Third, the "debate" about the "gay issue" is a vicious trap. I've lived life outside of and away from the questions, but watching the "debate" on this list opened my eyes. The "debate", at least as it has been promulgated here, is not based on reason. It comes down to: "Gay is wrong. Don't bother me with the facts. Gay is wrong." It is not like the debate over Catholic "Americanism" when John Kennedy ran for President or the debate over African American voting rights. It is a debate which is based on a
conclusion. That does not wash.
Let me show you what I mean:-
When gays challenge the teachings of the Church, they are accused of being "unbiblical". When gays point out that the biblical "condemnations" of homosexual behavior are not condemnations of homosexuality, but more complex and about other things, they are accused of biased interpretation. When gays demonstrate that the views they espouse are no more biased than those espoused by the defenders of "orthodoxy", the issue shifts to "plumbing" and "natural law" -- a penis into a vagina goes, but not into a mouth, unless of course it is a female mouth. When gays start to discuss that issue, pointing out that other cultures acknowledge and find room for gay people, the debate shifts to the destruction of "family values", whatever that is. When gays point out that a large number of gay couples form lifetime relationships, and many raise children successfully, all of a sudden the debate shifts back to the authority of the Church. It never ends, and it never makes any sense, because the "defenders of the faith" do not stand and deliver. Instead, they shift around in an endless circle of rationalization without rational basis.

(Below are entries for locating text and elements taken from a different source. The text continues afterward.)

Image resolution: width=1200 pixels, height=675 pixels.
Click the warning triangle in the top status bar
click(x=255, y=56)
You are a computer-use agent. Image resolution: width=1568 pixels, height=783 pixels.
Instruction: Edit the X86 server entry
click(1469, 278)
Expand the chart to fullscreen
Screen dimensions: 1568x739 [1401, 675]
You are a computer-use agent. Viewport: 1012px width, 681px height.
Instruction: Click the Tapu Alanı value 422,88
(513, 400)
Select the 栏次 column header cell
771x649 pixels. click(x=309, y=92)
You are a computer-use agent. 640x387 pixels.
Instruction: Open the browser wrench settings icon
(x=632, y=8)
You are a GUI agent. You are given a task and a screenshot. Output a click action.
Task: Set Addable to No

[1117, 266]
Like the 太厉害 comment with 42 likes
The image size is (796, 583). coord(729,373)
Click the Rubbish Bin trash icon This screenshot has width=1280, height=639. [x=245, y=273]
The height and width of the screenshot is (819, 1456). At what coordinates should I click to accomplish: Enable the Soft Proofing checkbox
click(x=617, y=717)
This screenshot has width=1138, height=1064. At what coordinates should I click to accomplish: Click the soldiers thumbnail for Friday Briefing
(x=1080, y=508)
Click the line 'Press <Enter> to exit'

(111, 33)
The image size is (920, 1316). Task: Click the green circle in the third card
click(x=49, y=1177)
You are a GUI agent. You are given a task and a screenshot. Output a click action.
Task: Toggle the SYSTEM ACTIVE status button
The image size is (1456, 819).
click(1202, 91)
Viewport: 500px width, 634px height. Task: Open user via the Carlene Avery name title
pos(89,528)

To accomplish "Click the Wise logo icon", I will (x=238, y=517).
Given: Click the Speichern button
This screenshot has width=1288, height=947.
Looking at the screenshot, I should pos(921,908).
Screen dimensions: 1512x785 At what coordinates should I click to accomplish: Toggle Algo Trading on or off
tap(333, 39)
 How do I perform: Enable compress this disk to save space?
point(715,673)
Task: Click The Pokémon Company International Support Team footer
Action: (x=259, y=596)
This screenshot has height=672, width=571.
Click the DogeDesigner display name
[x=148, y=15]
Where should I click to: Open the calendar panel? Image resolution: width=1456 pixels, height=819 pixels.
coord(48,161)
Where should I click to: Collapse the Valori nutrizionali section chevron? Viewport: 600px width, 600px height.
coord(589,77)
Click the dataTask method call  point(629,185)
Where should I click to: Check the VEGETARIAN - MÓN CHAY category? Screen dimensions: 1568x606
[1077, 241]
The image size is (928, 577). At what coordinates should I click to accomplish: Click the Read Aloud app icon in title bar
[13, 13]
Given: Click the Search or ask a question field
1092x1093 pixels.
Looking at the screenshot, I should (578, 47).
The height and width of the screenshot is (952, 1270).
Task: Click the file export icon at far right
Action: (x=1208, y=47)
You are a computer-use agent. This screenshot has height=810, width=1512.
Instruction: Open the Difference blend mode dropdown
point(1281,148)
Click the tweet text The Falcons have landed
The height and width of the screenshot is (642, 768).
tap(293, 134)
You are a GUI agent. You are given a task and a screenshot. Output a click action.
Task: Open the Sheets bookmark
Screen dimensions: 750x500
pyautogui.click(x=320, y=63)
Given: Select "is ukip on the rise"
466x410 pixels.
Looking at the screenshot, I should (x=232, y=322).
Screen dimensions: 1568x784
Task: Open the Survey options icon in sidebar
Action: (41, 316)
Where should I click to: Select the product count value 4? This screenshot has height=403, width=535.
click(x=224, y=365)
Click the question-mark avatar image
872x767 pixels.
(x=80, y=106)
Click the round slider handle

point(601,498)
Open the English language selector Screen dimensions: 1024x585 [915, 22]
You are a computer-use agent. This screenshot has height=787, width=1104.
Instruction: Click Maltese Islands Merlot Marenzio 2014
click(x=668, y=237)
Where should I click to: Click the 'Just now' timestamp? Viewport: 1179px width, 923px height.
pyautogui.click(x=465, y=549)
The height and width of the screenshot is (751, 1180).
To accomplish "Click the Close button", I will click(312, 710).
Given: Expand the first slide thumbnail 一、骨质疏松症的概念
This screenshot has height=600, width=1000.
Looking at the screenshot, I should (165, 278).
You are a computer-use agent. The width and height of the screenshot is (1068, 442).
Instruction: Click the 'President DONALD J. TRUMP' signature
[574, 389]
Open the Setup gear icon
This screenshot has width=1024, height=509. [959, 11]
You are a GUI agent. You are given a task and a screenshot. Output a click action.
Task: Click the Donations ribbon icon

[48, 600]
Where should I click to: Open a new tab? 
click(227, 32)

The bottom line is that I've changed my views -- no, I've changed, period. God created humans, man and woman, straight and gay, in all extraordinary variety, and we are doing God a disservice to deny the goodness of his creation. I will not, any longer, do so, even by hedging on the issue and saying that "I don't know ..." As far as I am concerned, straight and gay are on a level playing field. Sexual acts outside of a loving relationship which reflects the love of God are sinful. Sexual acts -- straight or gay -- within such relationships are sacramental, reflect God and are good.
I do not intend this to be a definitive or an exhaustive statement. It is by nature short, sketchy and incomplete. Like all people who have come to a change in perspective, a change in paradigm, I have a long way to travel before I understand the full implications of the change and can articulate what it means. But of one thing I am certain -- this change has come from the deepest parts of my soul, from the place where God moves quietly and silently in me, and it is both right and permanent. It has been a long time coming ...
I recognize that it is presumptuous of me, and perhaps offensive to the gay and lesbian members of this list, to speak as if my change of heart makes a difference -- Paul, Jonathan and others have been saying what I have just written for months and years. A sensible reaction to my message would be "Oh, great, another straight guy finally gets it at the age of 48, and has to tell us? Yuck! Where has he been all these years ...".
But I need to speak, having seen -- again -- the Phelps filth. I cannot hide behind the "rational" teachings of our Church, and pretend that the teachings of our Church are not adding to the burdens imposed on a
significant number of members of the Body of Christ. I am a straight who has had his eyes opened. I need to speak for my own soul, not for the gay and lesbian members of this list. I hope you will treat what I have had to say in that light.